──────── Lesetext ────────

Alltag in der Risikozone: Oh Schreck, der hat gerade gehustet

Alltag in der Risikozone: Oh Schreck, der hat gerade gehustet
Das Coronavirus bringt neue Umgangsformen mit sich. Man grüßt wildfremde Menschen, obwohl man ihnen eigentlich aus dem Weg geht.
Christoph Geiler

Christoph Geiler

Eine Woche dauert die Ausgangssperre in Tirol nun schon an und mit jedem Tag in Quarantäne verstärkt sich dabei noch mehr der Eindruck: Kann es sein, dass wir alle noch nie so aufmerksam und hellhörig durch die Welt gegangen sind wie jetzt?

Im Gewurl einer Touristen- und Studentenstadt wie Innsbruck nimmt man für gewöhnlich kaum einmal von den Menschen Notiz, deren Wege man da zwangsläufig kreuzt. Da muss jemand schon besonders verhaltensoriginell sein, dass er im Alltag einmal unsere Aufmerksamkeit erweckt.

Seien wir ehrlich: Bis vor kurzem war’s den meisten von uns doch völlig wurscht, wer da gerade auf der anderen Straßenseite spaziert, wie die Mitarbeiterin in der Wurstabteilung des Supermarkts aussieht oder ob die Kassiererin gerade eine Verkühlung plagt.

Das ist jetzt komplett anders. Eigentlich ist es sogar das genaue Gegenteil. Die Straßen von Innsbruck sind inzwischen dermaßen menschenleer, dass man unweigerlich zusammenzuckt, wenn einem doch einmal jemand über den Weg läuft.

Und man ertappt sich zwangsläufig dabei, dass man sein Gegenüber schon von Weitem argwöhnisch beäugt und dabei von oben bis unten genauestens mustert. Um Gottes Willen, warum trägt der eine Maske? Oh Schreck, hat sie jetzt tatsächlich gerade gehustet? Hilfe, bin ich hier sicher?

──────── Informationen ────────

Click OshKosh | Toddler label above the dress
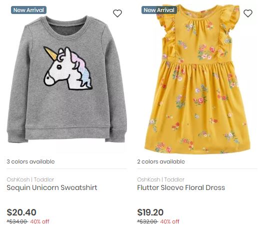Viewport: 261px width, 228px height. coord(161,180)
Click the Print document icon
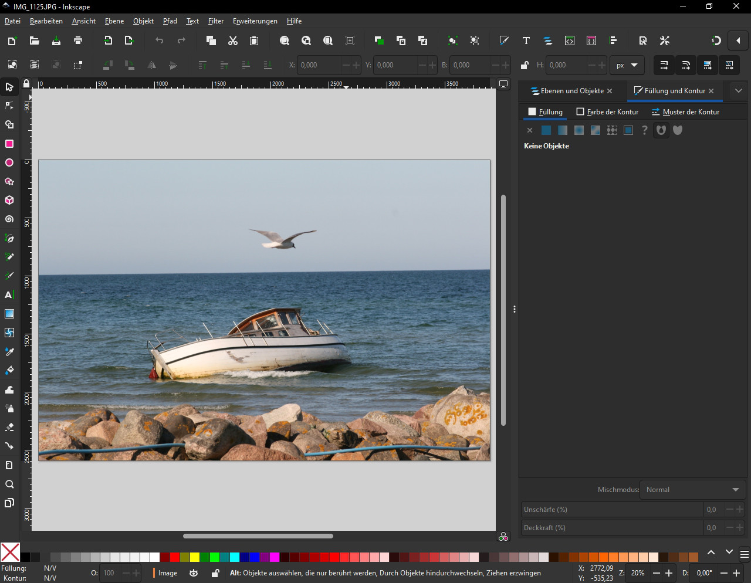751x583 pixels. click(x=78, y=40)
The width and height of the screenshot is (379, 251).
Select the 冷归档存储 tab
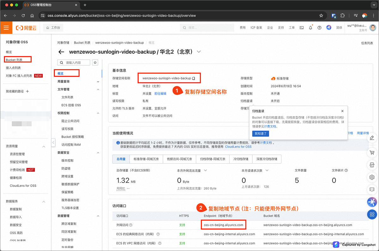click(241, 159)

────────

Aufgaben:
a - Warum zuckt man laut dem Lesetext zum Alltag in der Risikozone inzwischen unweigerlich zusammen, wenn einem in Innsbruck jemand über den Weg läuft? Erklären Sie dies in ein bis drei Sätzen.
b - Aktualisieren Sie im Lesetext zum Alltag in der Risikozone den Abschnitt zwischen „Seien wir ehrlich: Bis“ und „den Weg läuft.“, beides einschließlich. Ersetzen Sie dabei „Kassiererin“ durch „Verkäuferin“.
c - Führen Sie den Lesetext zum Alltag in der Risikozone im Anschluss an seinen letzten Satz um einige Sätze weiter.

Lösungen:
a - Man zuckt zusammen, weil die Straßen von Innsbruck inzwischen so menschenleer sind. Eine Begegnung mit einem anderen Menschen ist deshalb selten und fällt sofort auf.

b -
Seien wir ehrlich: Bis vor kurzem war’s den meisten von uns doch völlig wurscht, wer da gerade auf der anderen Straßenseite spaziert, wie die Mitarbeiterin in der Wurstabteilung des Supermarkts aussieht oder ob die Verkäuferin gerade eine Verkühlung plagt.

Das ist jetzt komplett anders. Eigentlich ist es sogar das genaue Gegenteil. Die Straßen von Innsbruck sind inzwischen dermaßen menschenleer, dass man unweigerlich zusammenzuckt, wenn einem doch einmal jemand über den Weg läuft.

c -
Wer so reagiert, der ist weder hysterisch noch ein Hypochonder. Und schon gar nicht muss er deshalb ein schlechtes Gewissen haben. Denn wahrscheinlich geht‘s im Moment allen gleich.

Und es ist natürlich auch keineswegs ein Akt der Unhöflichkeit, wenn man demonstrativ die Straßenseite wechselt oder großräumig in die Wiese ausweicht. Lieber ein Hundstrümmerl auf dem Schuh als das Coronavirus am Hals.

Die Menschen gehen im Moment auf Distanz. Zugleich sind sie sich aber auch so nah wie noch nie. Man grüßt plötzlich auf der Straße über die Straße wildfremde Leute, man nickt und winkt ihnen zu. Solche Gesten kannte man in Tirol bislang nur von den Bergwanderungen. Über 1000 Meter, so die gängige Regel, ist man per Du und grüßt sich.

In dieser Ausnahmesituation wird das jetzt auf einmal zur Normalität. Das ist schön. Die Frage ist nur, wie lange das anhält, wenn bei uns wieder einmal so etwas wie Normalität eingekehrt ist. Und ob viele Menschen dann nicht doch wieder schlagartig die Miesepeter und Bissgurn in ihnen hervorkehren.